Despite losing starting pitcher Johnny Cueto mid-way through the second hitter of the game to an apparent back injury, the Reds were able to limit the Giants offense to just two runs. Dusty Baker went to Sam LeCure to get through the remainder of the first two innings before turning to scheduled Game 3 starter Mat Latos for four innings of work.
Baker's bullpen use stymied the Giants offense. The Giants' best opportunity to take control of the game came in the second inning when Brandon Belt drew a two-out walk and Gregor Blanco followed with a double. Center fielder Drew Stubbs was able to cut the ball off in the gap to keep Belt from scoring. Baker then intentionally walked Brandon Crawford to get to Matt Cain, who hit a line drive right at right fielder Jay Bruce to end the threat.
The Giants again hit into bad luck in the fourth. After Hunter Pence led off with an infield single, Belt crushed a line drive right at Joey Votto for a rally-killing double play.

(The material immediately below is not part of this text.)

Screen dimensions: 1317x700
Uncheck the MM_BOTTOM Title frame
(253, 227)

The breaks didn't go the Giants' way in their Game 1 loss. With only one home game left, they'll somehow have to win three of the next four games in this series to advance. The odds have shifted strongly into the Reds favor now that they have a 1-0 lead to go with their home field advantage.
Let's take a look at the grades for Game 1.

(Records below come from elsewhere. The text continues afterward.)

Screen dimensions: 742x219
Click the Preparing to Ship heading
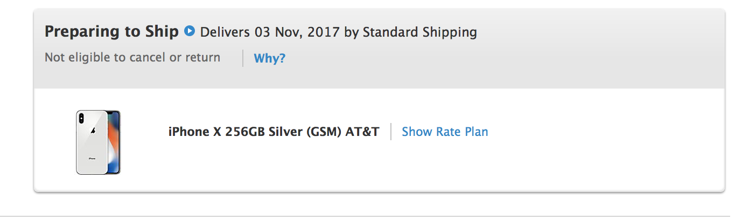point(111,32)
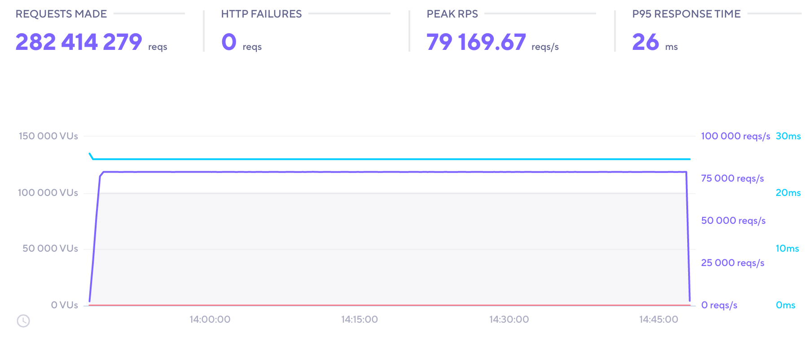
Task: Click the 150 000 VUs axis label
Action: [x=48, y=136]
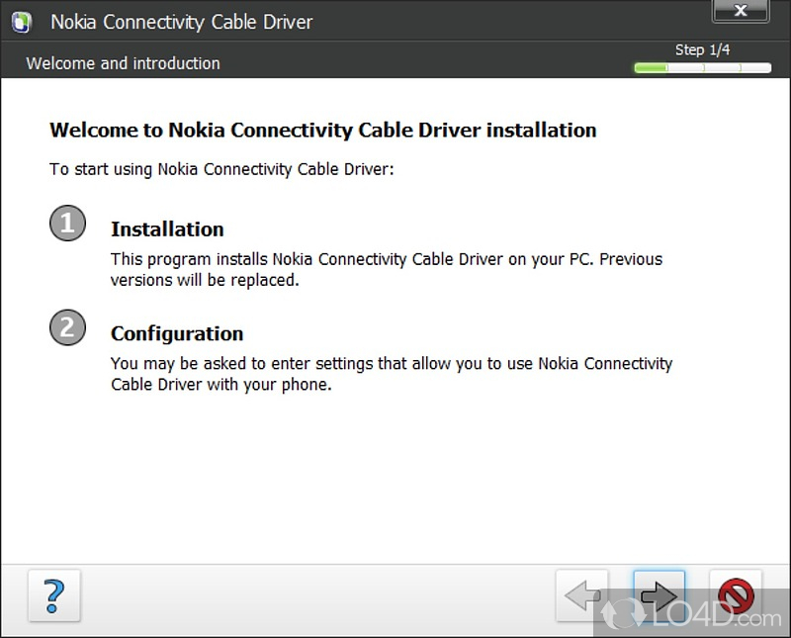The height and width of the screenshot is (638, 791).
Task: Cancel setup with the red stop icon
Action: (x=736, y=595)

Baker's shrewd move to go with Latos on short rest out of the bullpen keyed the Reds victory.
Latos wasn't dominant. In his four innings of work, he only induced one strikeout. However, he was able to limit the damage to four hits, one walk, and one run on a Buster Posey solo homer.
Sam LeCure, who initially relieved the injured Cueto, allowed three base-runners in 1.2 innings of work, but stranded them all.

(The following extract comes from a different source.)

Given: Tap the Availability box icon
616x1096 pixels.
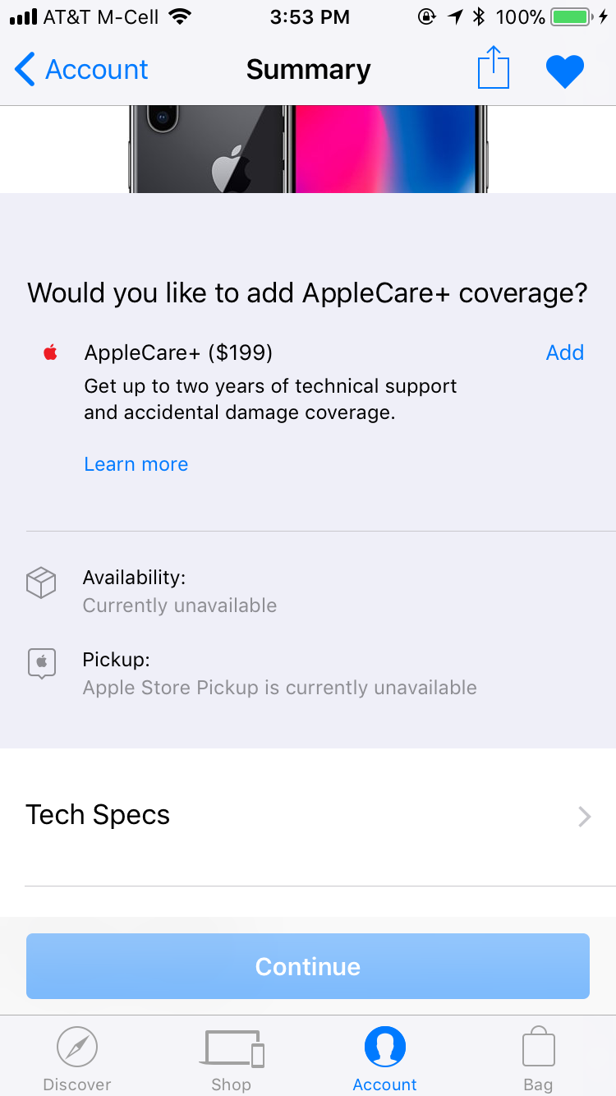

The Reds' vicious back-end trio of Sean Marshall, Jonathan Broxton and Aroldis Chapman shut the door on the Giants. All told, the Reds received 8.2 innings of two-run ball from their outstanding bullpen, which ranked first in all of baseball with a 2.65 ERA during the regular season.
It wasn't that Cain necessarily pitched poorly. However, the mistakes he made were costly. He hung a curve to Brandon Phillips that was blasted for the go-ahead two-run homer, ultimately the biggest moment in the game. Cain couldn't have placed the ball in a fatter position if he had walked the ball up to the plate and put it on a tee. Even worse, he got beat on the curve, which is the worst pitch in his arsenal.
Rookie reliever George Kontos delivered two perfect innings of work to keep it close for the Giants, but one-time closer Santiago Casilla yielded two runs in his lone inning of work in the ninth inning to allow the Reds to blow the game open, which loomed particularly large when Chapman let the Giants back in the game in the bottom of the inning.
Jay Bruce (2-for-4, double, home run, RBI, run) and Brandon Phillips, (3-for-4, two singles, home run, three RBI, run) led the way for the Reds, who knocked out the Giants number one starter after just five innings.
The Giants hit into a ton of bad luck, which cost them the game. It's tough to fault them for their effort, however.
Cain lined out to right with the bases loaded in the second. Pence hit two balls that were caught on the warning track, including one in the eighth inning that would have tied the game. Belt lined into a double play to kill a potential rally in the fourth inning, then was then robbed by left fielder Ryan Ludwick on a blooper that he hit in the sixth. Marco Scutaro lined out to Ludwick to end the seventh. Pablo Sandoval lined out to shortstop leading off the eighth inning.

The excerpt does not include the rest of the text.